Muito promissora em nossa região a tecnologia está se difundindo em ritmo acelerado, porem trazendo consigo muitos mitos.

Quando tudo começou?

Os primeiros estudos datam de 1883, portanto a quase 140 anos. A passos lentos em 1954, os estudos chegaram ao que seria próximo do modelo atual de painel solar. O primeiro uso prático aconteceu em 1955 utilizando placas solares para fornecer energia a um sistema de telefonia, rudimentar aos dias de hoje e altamente tecnológico à época.

Nas décadas seguintes as placas passaram a fornecer energia para uma diversidade de usos, inclusive satélites e instalações espaciais a partir de 1976.

Países desenvolvidos iniciaram o uso comercial e residencial conectado à rede por volta do ano 2000. No Brasil a Aneel passou a regulamentar os sistemas de geração distribuída em 2012.

É melhor esperar que a tecnologia seja aprimorada?

 “Quem chega primeiro, bebe água limpa. ”  Inicialmente a taxa de conversão de luminosidade em energia elétrica não passava de 1% e hoje os painéis fornecidos comercialmente chegam aos 23%. Quanto antes for adotado o sistema de geração, mais cedo será o retorno do investimento.

Preciso de baterias para armazenar a energia gerada?

Não. O sistema será interligado à rede elétrica da concessionária e a energia gerada que não é consumida será injetada automaticamente na rede. Assim, o consumidor acumulará créditos em kWh (quilowatts-hora) que, posteriormente, poderão ser abatidos tanto na unidade geradora quanto em outras instalações do mesmo consumidor.

Existe o sistema chamado de OFF GRID ou sistema isolado autônomo. Nesse caso a energia é armazenada em baterias e utilizada posteriormente quando não houver geração. Sistemas off grid são menos populares por ter um custo de implantação maior e demandarem de mais manutenção.

O sistema vai produzir no inverno, chuva ou dias nublados?

Sim. Os painéis solares funcionam com a luz (raios solares) e não com o calor. Mesmo em dias nublados, com a radiação menor, haverá luz para alimentar os módulos e os equipamentos funcionarão perfeitamente. A produção será menor do que em um dia com muito sol, mas mesmo assim considerável. Alguns equipamentos são mais eficientes nessas condições, motivo determinante para a escolha de empresas com pessoal capacitado na elaboração de projeto e instalação.

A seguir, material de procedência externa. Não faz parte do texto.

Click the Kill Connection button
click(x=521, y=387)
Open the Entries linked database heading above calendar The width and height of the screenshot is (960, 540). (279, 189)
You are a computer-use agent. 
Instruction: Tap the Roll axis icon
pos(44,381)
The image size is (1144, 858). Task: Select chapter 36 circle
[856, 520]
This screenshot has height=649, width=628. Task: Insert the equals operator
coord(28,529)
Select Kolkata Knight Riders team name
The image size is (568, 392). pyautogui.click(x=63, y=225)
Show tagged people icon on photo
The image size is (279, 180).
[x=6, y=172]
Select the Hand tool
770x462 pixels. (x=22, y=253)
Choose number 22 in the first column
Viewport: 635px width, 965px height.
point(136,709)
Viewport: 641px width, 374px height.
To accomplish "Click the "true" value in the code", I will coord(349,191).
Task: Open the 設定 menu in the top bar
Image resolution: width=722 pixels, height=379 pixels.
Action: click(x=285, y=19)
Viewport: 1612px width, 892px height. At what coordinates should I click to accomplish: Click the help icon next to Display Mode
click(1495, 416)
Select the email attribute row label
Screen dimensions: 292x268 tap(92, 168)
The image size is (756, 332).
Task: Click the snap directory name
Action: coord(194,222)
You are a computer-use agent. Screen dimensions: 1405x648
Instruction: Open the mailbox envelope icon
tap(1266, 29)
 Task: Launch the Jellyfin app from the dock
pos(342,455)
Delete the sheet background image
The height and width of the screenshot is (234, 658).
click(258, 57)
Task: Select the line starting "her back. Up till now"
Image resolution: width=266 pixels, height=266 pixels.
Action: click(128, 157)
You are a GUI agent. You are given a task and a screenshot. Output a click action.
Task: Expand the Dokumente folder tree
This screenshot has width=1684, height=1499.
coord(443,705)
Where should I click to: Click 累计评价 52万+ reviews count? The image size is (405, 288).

A atualização dos profissionais que trabalham com energia solar é primordial para extrair de um sistema de geração todo seu potencial.  O técnico em energia fotovoltaica da economize solar, Vinicius Brandizzi Ferreira, ressalta o investimento em cursos para se manter atualizado. Vinicius trabalha a 8 anos nessa área e coleciona cursos e viagens ao exterior para estudar tecnologias relacionadas, “Cada sistema é um quebra-cabeça personalizado para atender a necessidade do consumidor, conectando e configurando equipamentos de acordo com sua rede elétrica, estrutura física e, inclusive, condição climática”.